#### [Task brief]
Rewrite the lines below, from the line containing "Given: Click the" up to and including the final line, as a Markdown table with the columns Row and Line. Number each row, skip blank lines, and leave the pictures out.

#### [Dataset rows]
######

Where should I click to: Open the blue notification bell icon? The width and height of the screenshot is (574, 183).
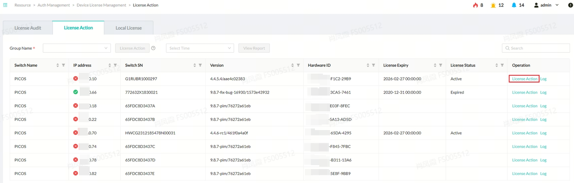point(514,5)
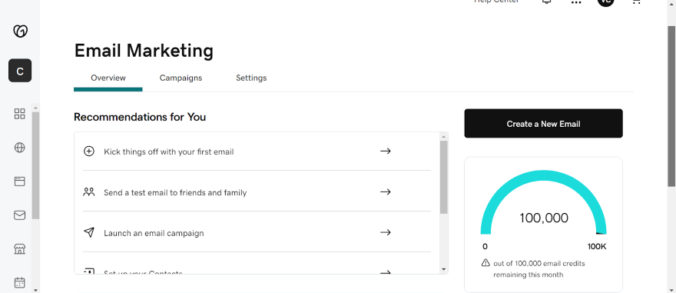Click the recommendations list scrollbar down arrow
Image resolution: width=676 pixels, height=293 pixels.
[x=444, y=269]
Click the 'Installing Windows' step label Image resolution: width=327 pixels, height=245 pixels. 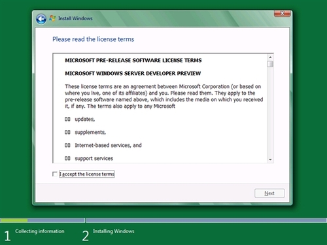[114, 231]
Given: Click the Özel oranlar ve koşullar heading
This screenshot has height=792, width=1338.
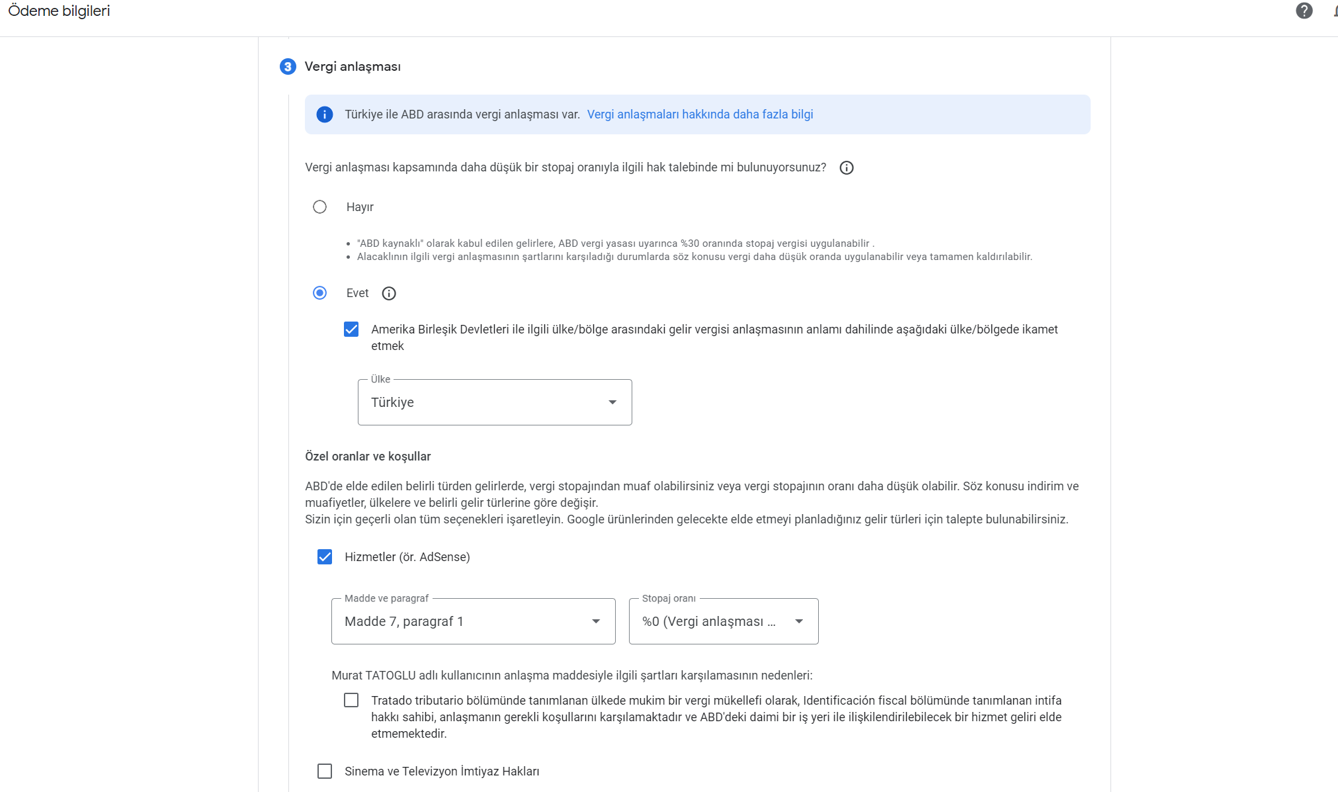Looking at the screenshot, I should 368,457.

######

#### [Result of this exercise]
| Row | Line |
|---|---|
| 1 | Given: Click the Özel oranlar ve koşullar heading |
| 2 | This screenshot has height=792, width=1338. |
| 3 | Looking at the screenshot, I should 368,457. |